+++ Data untuk Diolah +++

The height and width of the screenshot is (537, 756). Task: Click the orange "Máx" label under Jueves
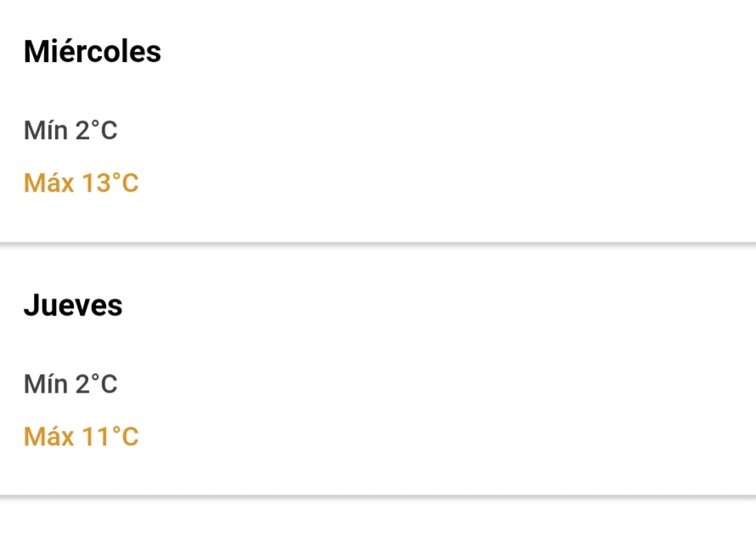[48, 437]
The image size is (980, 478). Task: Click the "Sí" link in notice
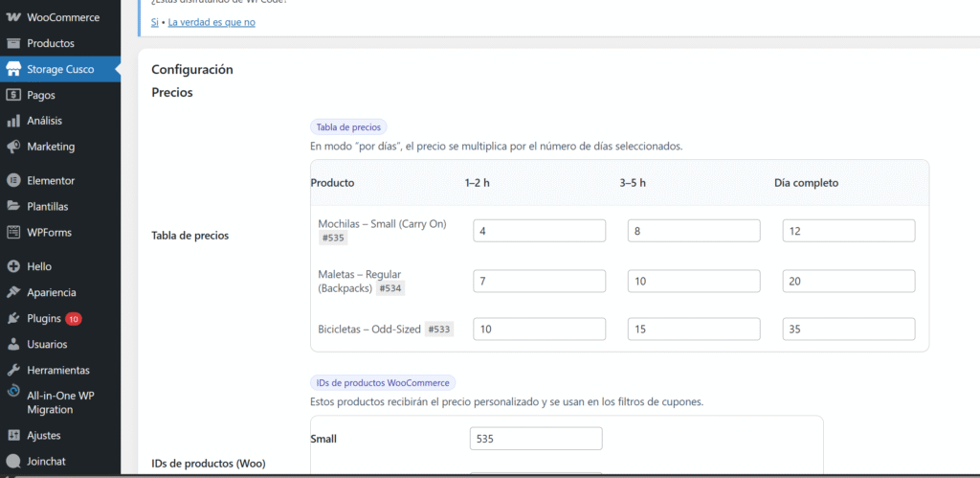pyautogui.click(x=154, y=22)
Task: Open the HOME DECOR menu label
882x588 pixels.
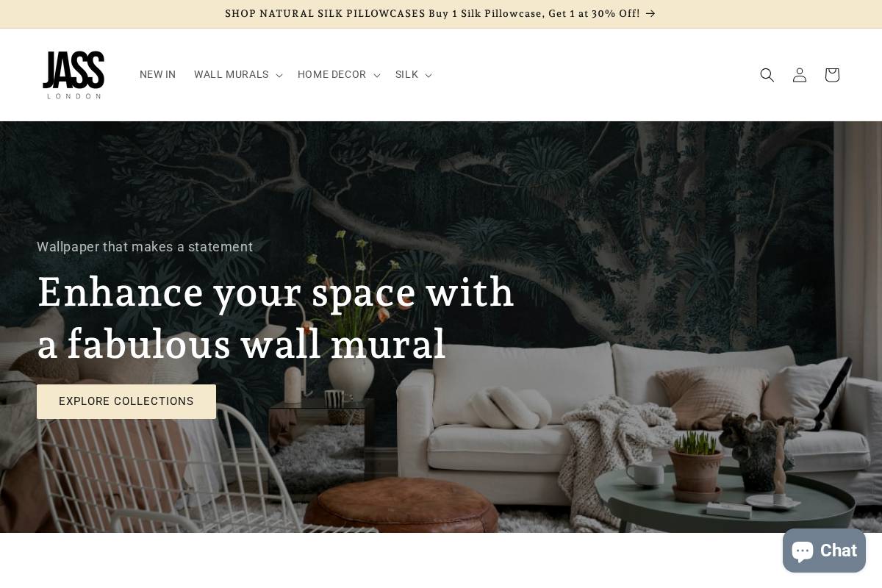Action: (331, 75)
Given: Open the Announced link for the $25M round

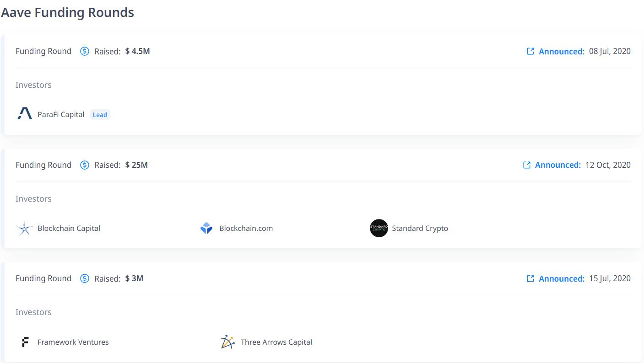Looking at the screenshot, I should pyautogui.click(x=558, y=165).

+++

▶ _Petunjuk Latihan_: Ekstrak semua baris dari item di atas yang memuat kata "Open".

▶ _Hasil Latihan_:
Task: Open the HOME DECOR menu label
Given: Open the Announced link for the $25M round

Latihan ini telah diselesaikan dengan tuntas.